L'HEURE DES GRANDES RÉFORMES DE LA JUSTICE
Diagnostiquée en péril par les Assises, le système judiciaire va subir de lourdes transformations. Ses textes fondateurs comme son organisation seront repensés afin de rendre aux justiciables une institution qui leur rendra justice
(SenePlus) - Après les troubles politiques ayant secoué le Sénégal, le nouveau Président Bassirou Diomaye Diakhar Faye a fait de la réforme de la justice l'une de ses priorités dès son investiture en avril 2024. Comme il l'a souligné, l'objectif est de voir "la Justice Sénégalaise réconciliée avec le peuple au nom duquel elle est rendue".
Pour atteindre cet objectif ambitieux, les Assises de la Justice ont été lancées le 28 mai 2024, sous le thème "Réformes et Modernisation de la Justice". Cet exercice inclusif a rassemblé diverses voix, des magistrats aux justiciables, en passant par les professeurs de droit et les représentants de la société civile.
Comme l'a expliqué Ahmadou Bamba Kasse, rapporteur de la Commission Réformes, "Le constat est unanime que la Justice sénégalaise est inadaptée à bien des égards, inopérante dans d'autres, trop répressive et inefficace aussi bien dans ses finalités que dans certaines de ses procédures."
Parmi les principales recommandations issues des travaux, figurent la limitation des pouvoirs du procureur, l'instauration d'un juge des libertés et de la détention, ainsi qu'une refonte du Conseil Supérieur de la Magistrature (CSM) pour le rendre plus autonome.
La nécessité d'une "refondation de la justice" et d'une "césure avec ses symboliques issues de la colonisation" a fait l'objet d'un large consensus, comme l'a souligné le rapport. L'objectif est de faire en sorte que la justice "soit le reflet de nos valeurs propres pour qu'elle soit plus souveraine".
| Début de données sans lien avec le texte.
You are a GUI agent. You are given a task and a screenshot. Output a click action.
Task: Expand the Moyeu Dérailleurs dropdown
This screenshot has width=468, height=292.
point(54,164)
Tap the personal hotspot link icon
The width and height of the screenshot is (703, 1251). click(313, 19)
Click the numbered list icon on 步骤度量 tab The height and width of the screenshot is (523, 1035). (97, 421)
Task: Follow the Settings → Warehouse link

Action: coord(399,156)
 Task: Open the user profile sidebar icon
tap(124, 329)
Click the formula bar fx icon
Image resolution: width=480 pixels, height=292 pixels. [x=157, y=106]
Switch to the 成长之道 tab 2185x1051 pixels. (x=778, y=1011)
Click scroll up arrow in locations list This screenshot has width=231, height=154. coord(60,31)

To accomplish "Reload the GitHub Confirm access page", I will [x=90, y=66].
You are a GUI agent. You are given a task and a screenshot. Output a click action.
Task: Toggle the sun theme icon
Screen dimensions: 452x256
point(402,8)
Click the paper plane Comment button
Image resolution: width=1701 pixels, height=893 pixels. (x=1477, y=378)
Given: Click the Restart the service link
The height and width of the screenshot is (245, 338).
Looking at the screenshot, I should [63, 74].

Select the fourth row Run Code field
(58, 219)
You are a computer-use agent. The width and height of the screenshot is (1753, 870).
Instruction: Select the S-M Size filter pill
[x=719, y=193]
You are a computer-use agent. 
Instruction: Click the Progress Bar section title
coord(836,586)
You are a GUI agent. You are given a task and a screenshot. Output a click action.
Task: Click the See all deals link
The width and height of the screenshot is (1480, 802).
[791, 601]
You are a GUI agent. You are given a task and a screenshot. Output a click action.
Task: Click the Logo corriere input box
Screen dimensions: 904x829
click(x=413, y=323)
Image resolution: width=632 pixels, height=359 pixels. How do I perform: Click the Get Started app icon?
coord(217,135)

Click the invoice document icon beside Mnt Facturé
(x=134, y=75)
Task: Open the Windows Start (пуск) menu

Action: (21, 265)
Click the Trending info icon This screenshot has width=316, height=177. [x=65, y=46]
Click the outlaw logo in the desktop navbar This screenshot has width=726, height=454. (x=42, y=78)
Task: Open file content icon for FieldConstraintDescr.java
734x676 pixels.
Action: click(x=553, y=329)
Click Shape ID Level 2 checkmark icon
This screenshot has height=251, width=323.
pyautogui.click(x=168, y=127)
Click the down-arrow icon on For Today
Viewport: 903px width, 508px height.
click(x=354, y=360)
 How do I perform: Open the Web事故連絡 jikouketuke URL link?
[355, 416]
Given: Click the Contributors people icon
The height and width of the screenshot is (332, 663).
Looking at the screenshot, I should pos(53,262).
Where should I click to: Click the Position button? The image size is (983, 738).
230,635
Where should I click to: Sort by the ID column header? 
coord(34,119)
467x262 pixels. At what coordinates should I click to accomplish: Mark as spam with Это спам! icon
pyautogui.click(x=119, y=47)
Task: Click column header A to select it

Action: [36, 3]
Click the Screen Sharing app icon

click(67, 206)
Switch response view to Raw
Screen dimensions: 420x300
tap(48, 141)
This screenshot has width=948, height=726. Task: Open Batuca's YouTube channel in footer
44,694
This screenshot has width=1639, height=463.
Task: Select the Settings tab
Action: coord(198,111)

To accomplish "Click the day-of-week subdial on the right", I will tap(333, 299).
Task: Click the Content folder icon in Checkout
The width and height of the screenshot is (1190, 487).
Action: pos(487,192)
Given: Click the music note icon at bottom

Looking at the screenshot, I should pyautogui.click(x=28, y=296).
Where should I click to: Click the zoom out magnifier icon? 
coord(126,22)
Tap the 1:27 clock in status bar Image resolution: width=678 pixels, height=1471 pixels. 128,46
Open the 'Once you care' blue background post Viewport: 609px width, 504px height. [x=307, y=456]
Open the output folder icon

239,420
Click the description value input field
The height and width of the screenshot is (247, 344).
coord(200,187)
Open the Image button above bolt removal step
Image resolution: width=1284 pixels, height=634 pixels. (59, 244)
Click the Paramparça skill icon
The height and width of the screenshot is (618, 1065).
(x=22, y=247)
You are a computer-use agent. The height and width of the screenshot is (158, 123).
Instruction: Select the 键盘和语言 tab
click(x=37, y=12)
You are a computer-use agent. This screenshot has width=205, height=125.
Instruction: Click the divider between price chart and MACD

Sur le plan de l'accès à la justice, les recommandations incluent la digitalisation des procédures, la réforme de la carte judiciaire, une meilleure communication dans les langues nationales et l'adoption de la loi sur l'assistance juridictionnelle.
La célérité de la justice est également une priorité, avec des propositions telles que le recrutement massif de magistrats et de greffiers, la suppression de la double phase de conciliation dans le contentieux social et l'élargissement des compétences des Maisons de justice.
En ce qui concerne les codes et textes juridiques, une révision en profondeur est préconisée, notamment du Code pénal, du Code de procédure pénale et du Code de la famille, afin de les adapter aux réalités sociétales actuelles.
Le rapport souligne également la nécessité d'améliorer les conditions carcérales et le régime pénitentiaire, en construisant de nouvelles prisons, en élargissant l'usage du bracelet électronique et en adaptant le régime aux besoins spécifiques des détenus vulnérables.
Concernant les acteurs de la justice, des réformes sont proposées pour la magistrature, le greffe, les huissiers, les éducateurs spécialisés et les avocats. Pour la magistrature, l'accent est mis sur l'autonomisation du CSM et la clarification de la gestion des carrières des magistrats.
Comme l'a déclaré Mor Ndiaye, rapporteur de la sous-commission "Organisation et fonctionnement de la justice" : "Ces constats généraux, fruits de plusieurs heures de discussions, détaillés par des situations d'analyse et ou des expériences malheureuses vécues et rapportées, ont engagé de la part des participants de ce dialogue, des séries de recommandations destinées à un arbitrage du Chef de l'Etat et de son administration."